L’on parle ici et là d’une bataille dans les coulisses de ces deux festivals. Timgad et Djemila. L’objet ne serait pas une question de canevas ou de menus lié à un programme en son et qualité. Cela semble prendre l’allure d’un bras « d’honneur » voire de fer entre une tutelle et un acteur. Entre Mihoubi et Bentorki. L’un est un ministre qui à moins de trois ans et un poète de toujours, l’autre est un fonctionnaire et un directeur général qui a plus d’un quart de siècle. Si la raison de la règle hiérarchique et du pouvoir discrétionnaire devait l’emporter, il ne pourrait y avoir dans cette relation nulle entremise, pression ou interférence extra-sectorielle. Appuyer l’un contre l’autre ne fera que troubler davantage le fonctionnement de l’Etat déjà mis à rude épreuve. D’où, d’emblée il faudrait se refuser à penser duel de personnes, autant qu’il faudrait tendre l’oreille attentivement à la substance de la brouille, voire de la vision.

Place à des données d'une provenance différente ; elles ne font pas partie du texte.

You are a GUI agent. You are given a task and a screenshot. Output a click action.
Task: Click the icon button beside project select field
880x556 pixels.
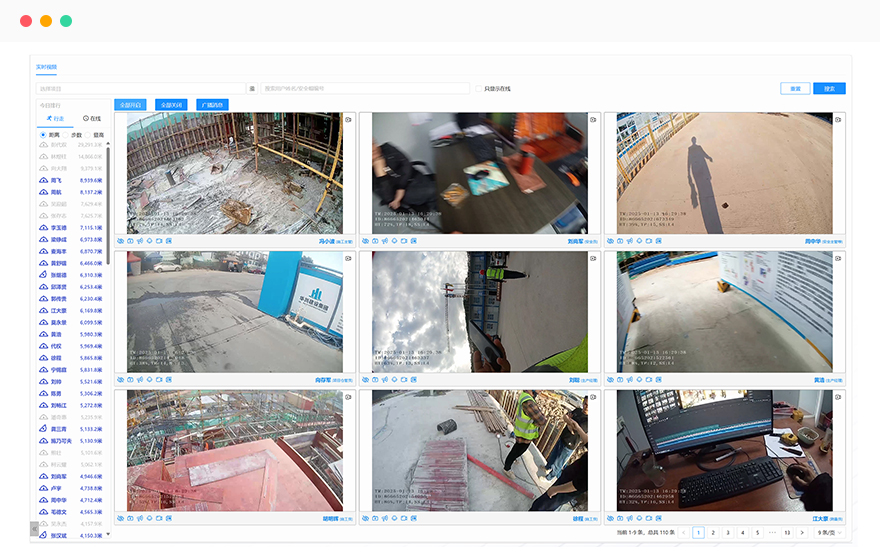(252, 88)
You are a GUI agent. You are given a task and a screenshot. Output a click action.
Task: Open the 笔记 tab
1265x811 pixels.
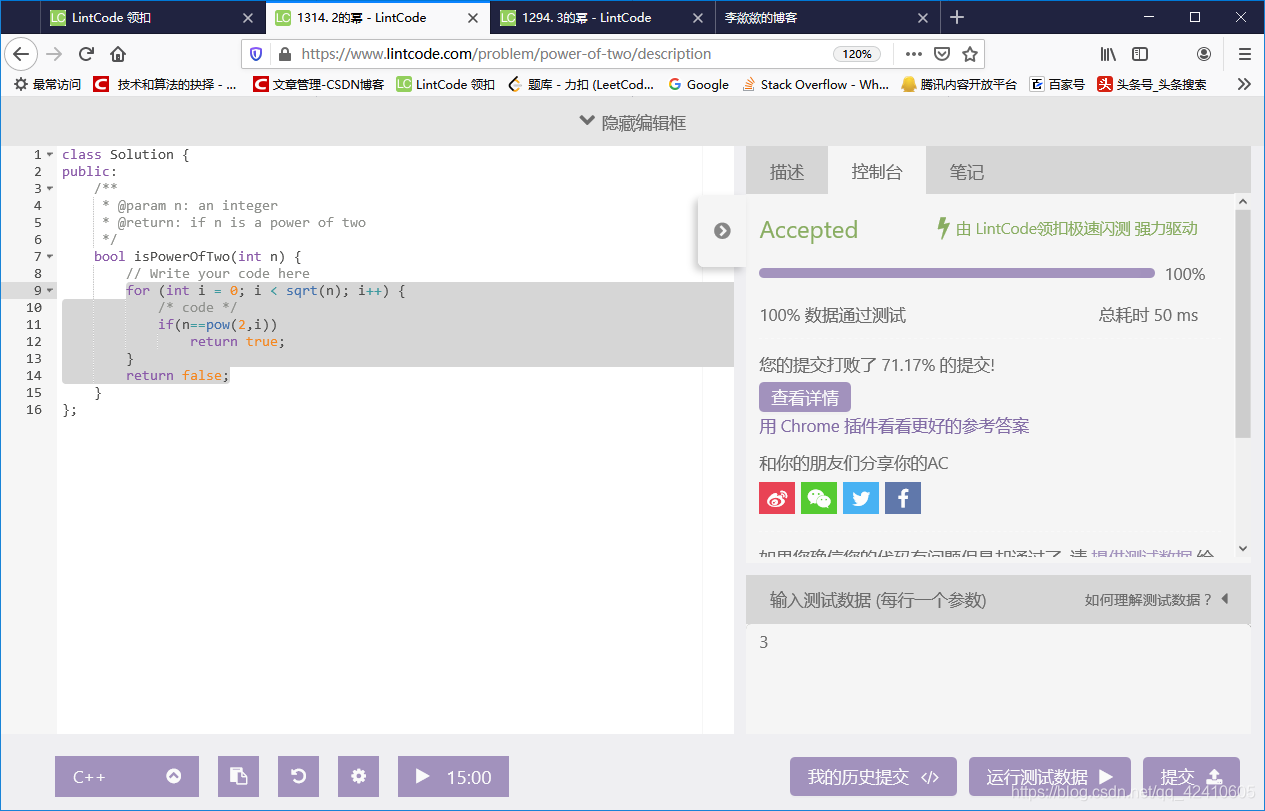[967, 170]
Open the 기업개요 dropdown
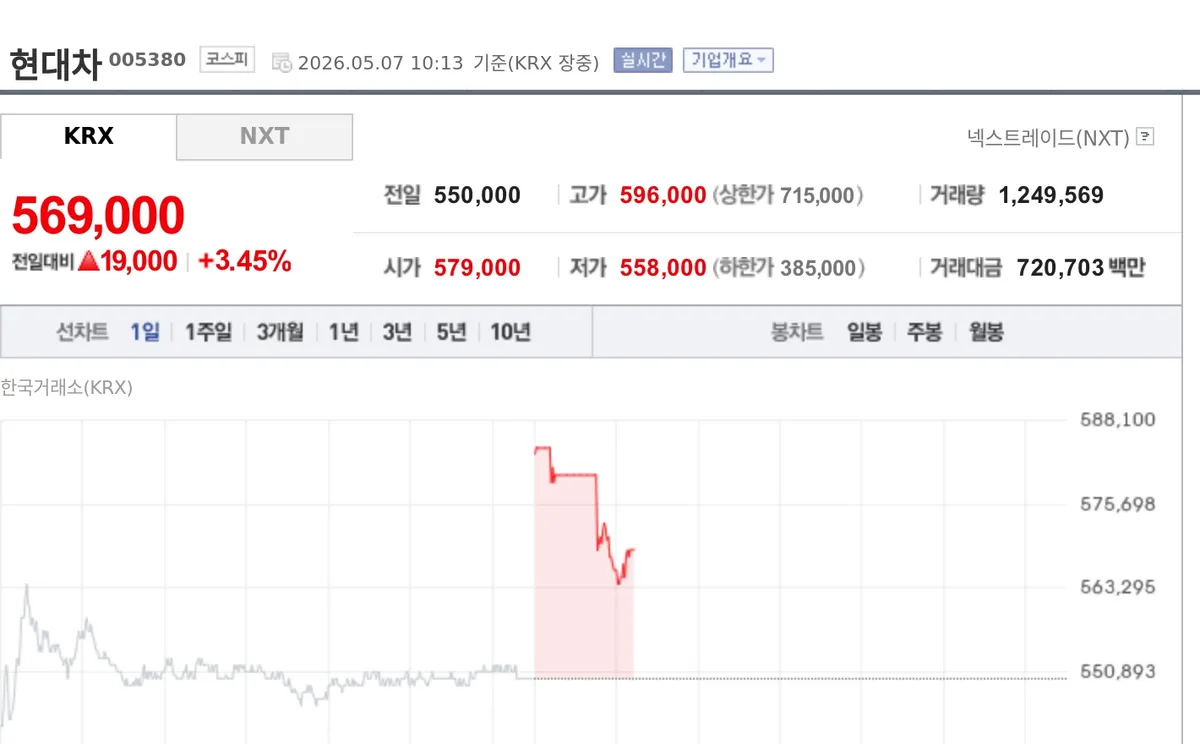The width and height of the screenshot is (1200, 744). [728, 60]
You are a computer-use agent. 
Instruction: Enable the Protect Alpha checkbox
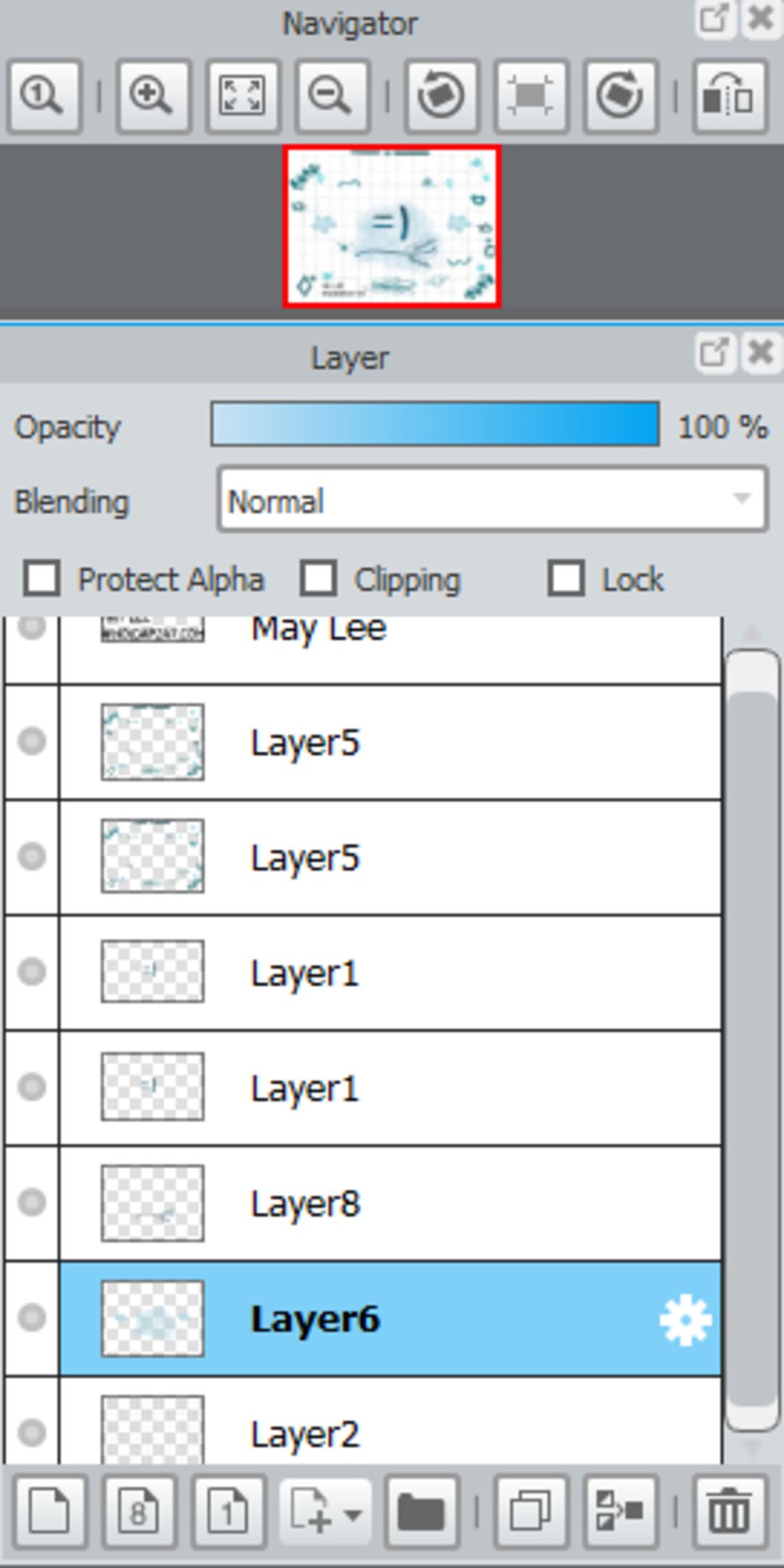pyautogui.click(x=41, y=578)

Voir dans le dénouement de cette situation un vainqueur et un vaincu, c’est dire que la république n’est plus une institution réglementée, hiérarchisée, forte et juste mais une humeur, une opiniâtreté et une démonstration de force intuitu-personae. Nous ne dirons qu’hélas. Le problème, à nous n’est donc pas confiné dans qui va nous faire rire ou nous rendre heureux l’espace d’un moment, d’une soirée, d’un festival. Qu’il sache d’abord le faire en nous donnant ensuite l’impression qu’il l’avait fait dans le strict respect de l’art et de la manière.
Et si l’investissement privé, doué de coopératives culturelles, de société civile et de mécénat venait à faire des siennes dans l’organisation de ce genre de spectacle ?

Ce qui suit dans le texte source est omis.